**Entries provided:**
---------------

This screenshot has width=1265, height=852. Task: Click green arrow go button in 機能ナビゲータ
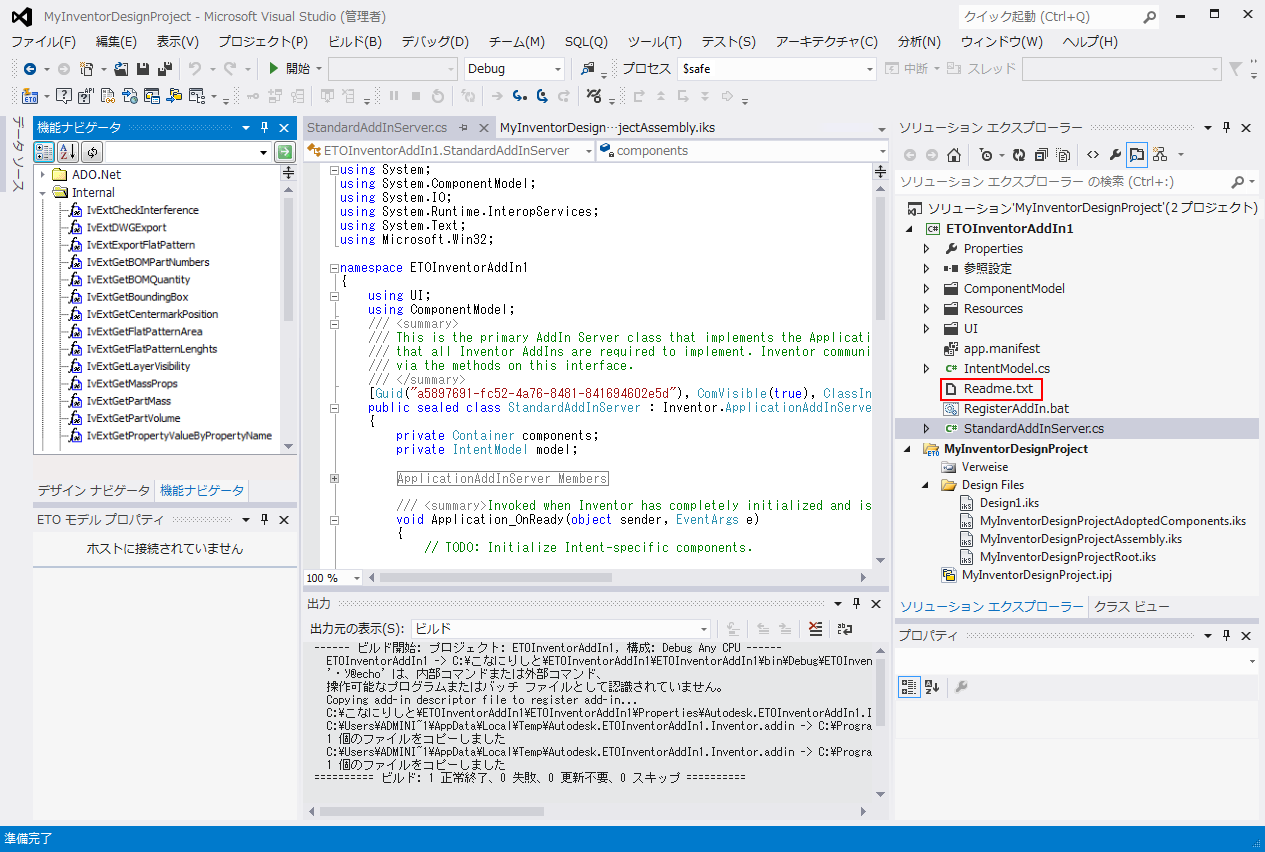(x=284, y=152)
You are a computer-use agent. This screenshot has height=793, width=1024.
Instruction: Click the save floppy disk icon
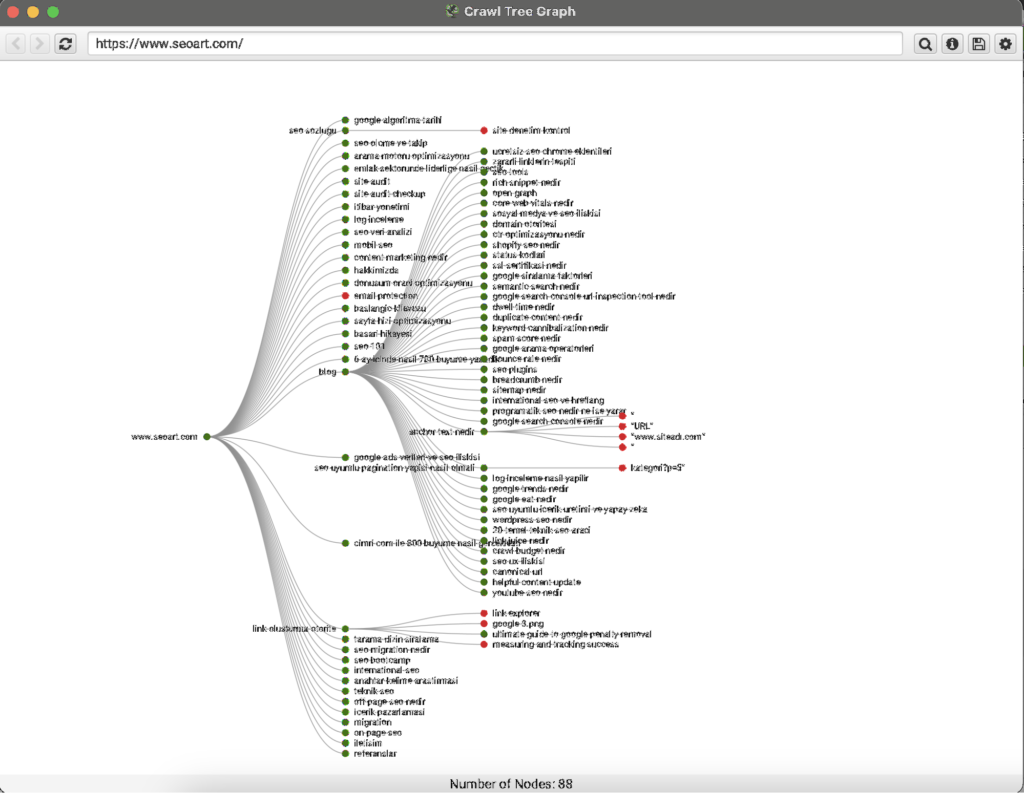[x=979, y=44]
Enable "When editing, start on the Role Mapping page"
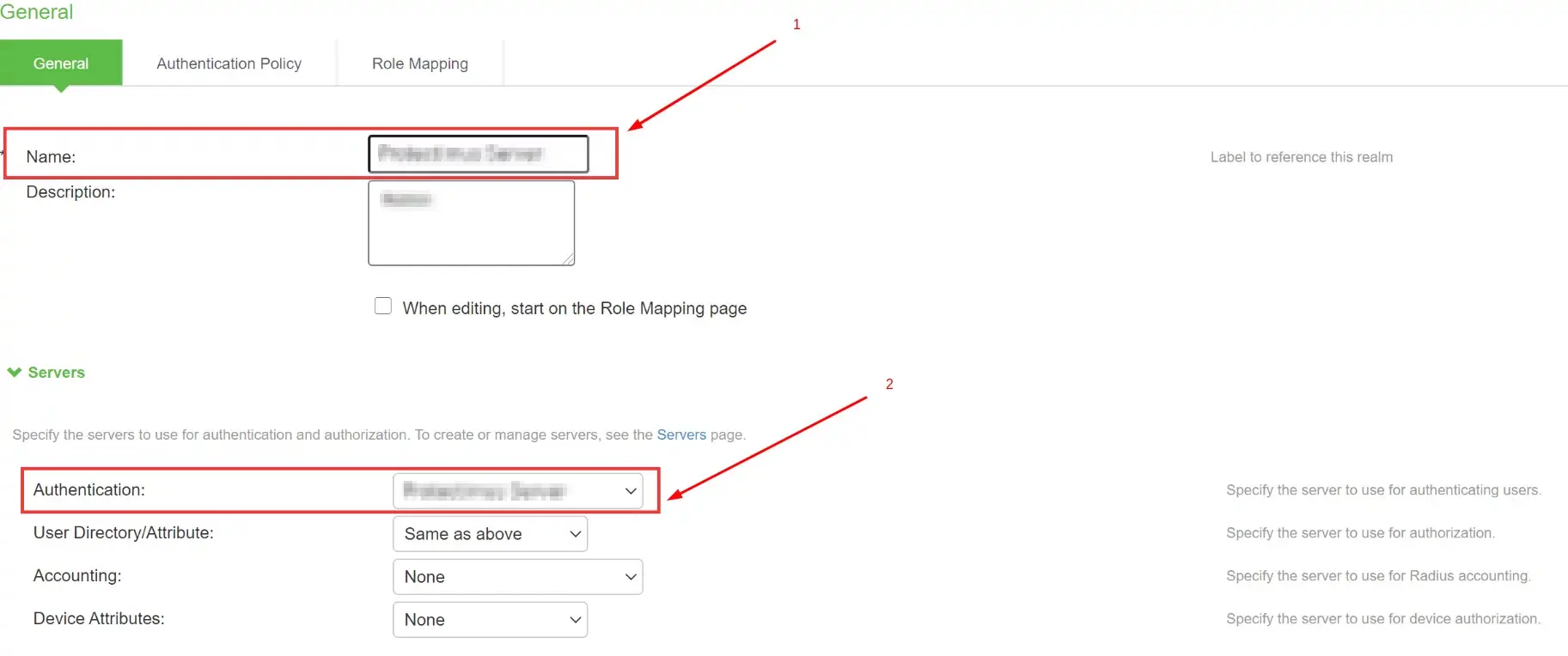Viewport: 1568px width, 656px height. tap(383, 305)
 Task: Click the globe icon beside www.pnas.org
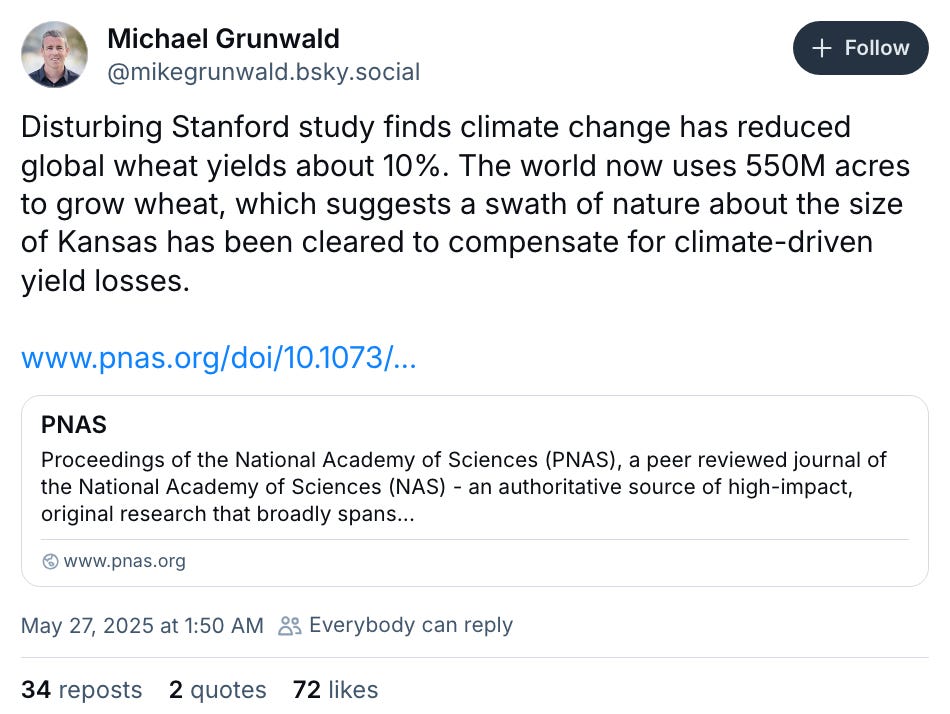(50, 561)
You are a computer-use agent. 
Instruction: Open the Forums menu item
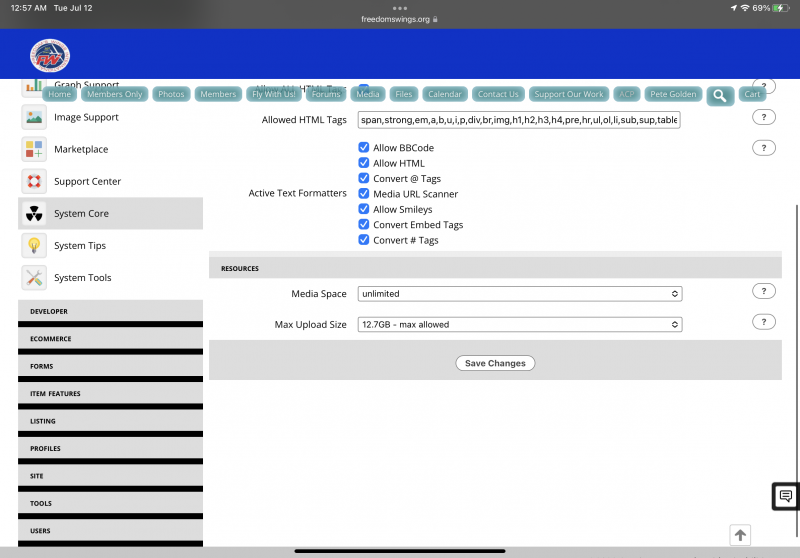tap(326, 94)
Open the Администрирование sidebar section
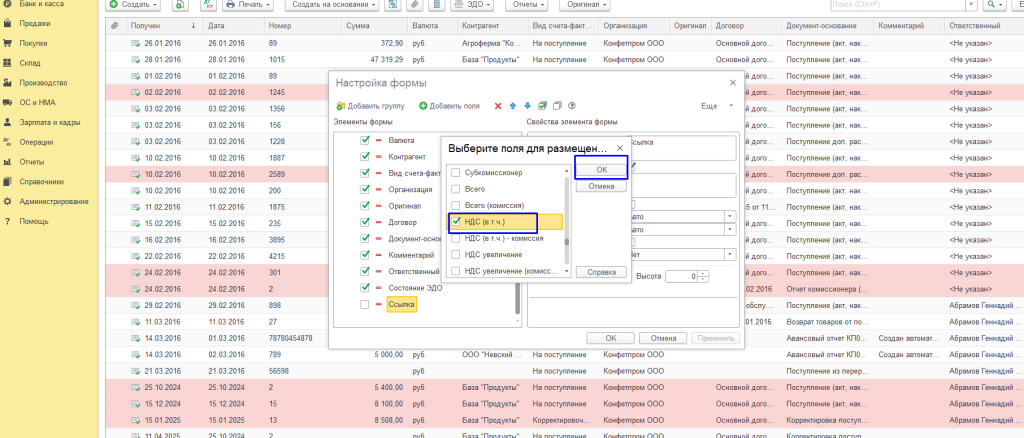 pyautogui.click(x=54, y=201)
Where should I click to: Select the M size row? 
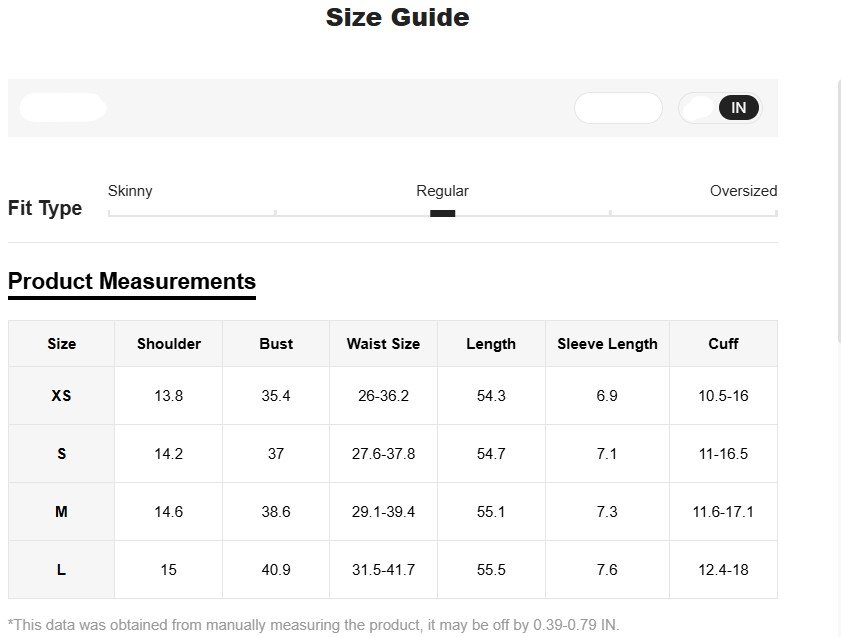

---------------

State how many lines of the listing hold the string "computer"; reply with the number and nothing else.

2